September 27, 2024 | 8.22pm
READING: 2 minutes
For the first time in the world a transplant of reprogrammed stem cells it ‘eliminated’ type 1 diabetes in a 25-year-old woman from Tianjing who started producing insulin on his own less than 3 months after surgery. These are the results of the Chinese study by the Research Institute of Transplant Medicine, Organ Transplant Center of the Tianjin First Central Hospital published in ‘Cell’. Finally “now I can eat sugar”, the woman said in an interview with ‘Nature’. The clinical study reported preliminary results one year after autologous stem cell transplant, taken from the abdomen. The cells were chemically reprogrammed and were grown as pancreatic ‘Beta’ cells.
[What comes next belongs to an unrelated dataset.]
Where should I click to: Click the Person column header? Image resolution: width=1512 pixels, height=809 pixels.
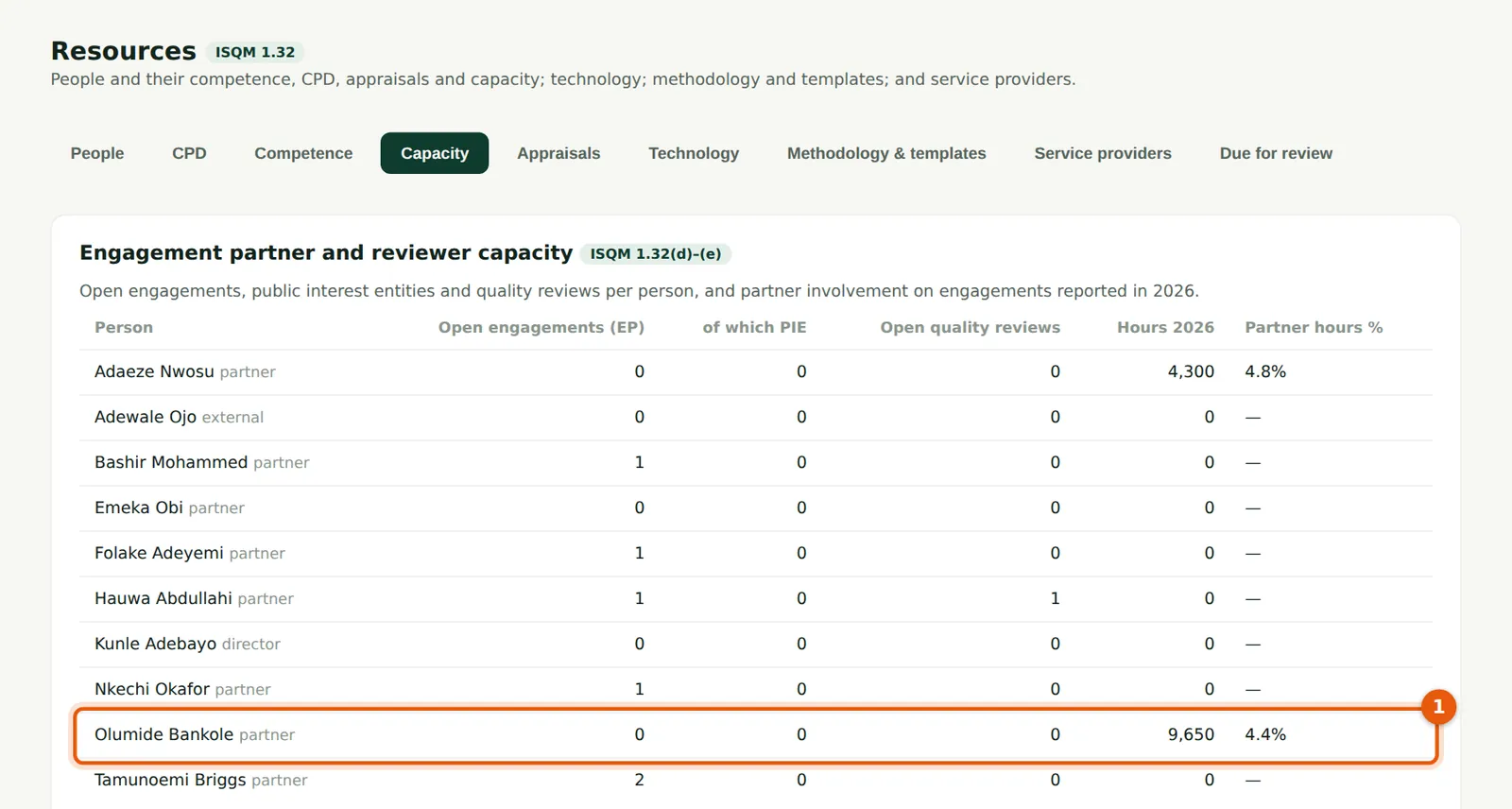click(x=124, y=327)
Once mature, they were inserted into the girl’s liver and began to respond to physiological signals, such as blood sugar.
James Shapiro, a transplant surgeon and researcher at the University of Alberta in Edmonton, explained to ‘Nature’ that the “results of the operation are surprising” and the researchers “have completely reversed the diabetes in the patientwhich previously required considerable quantities of insulin”. The study, published today in ‘Cell’, follows the results of another group of researchers, who in Shanghai – in April – reported having successfully transplanted insulin-producing islets into liver of a 59 year old man with type 2 diabetes. So there is great excitement on this frontier of stem cells.
“In type 1 diabetes, the immune system attacks pancreatic islet cells,” the study highlights. “Islet transplants can cure the disease, but there are not enough donors to meet the growing demand and recipients must use immunosuppressive drugs to prevent the body from rejecting the donor tissue. As known, however, stem cells can be used to grow any tissue in the body and can be grown indefinitely in the laboratory, which means they potentially offer an unlimited source of pancreatic tissue using tissue made from a person’s cells, researchers also hope to avoid the need for immunosuppressants.”
In the study published in ‘Cell’, “the patient achieved prolonged independence from insulin starting 75 days after the transplant”, highlight the researchers from the Tianjin First Central Hospital. The patient’s target glycemic range “increased from a baseline value of 43.18% to 96.21% by the fourth month post-transplant, accompanied by a decrease in glycated hemoglobin.”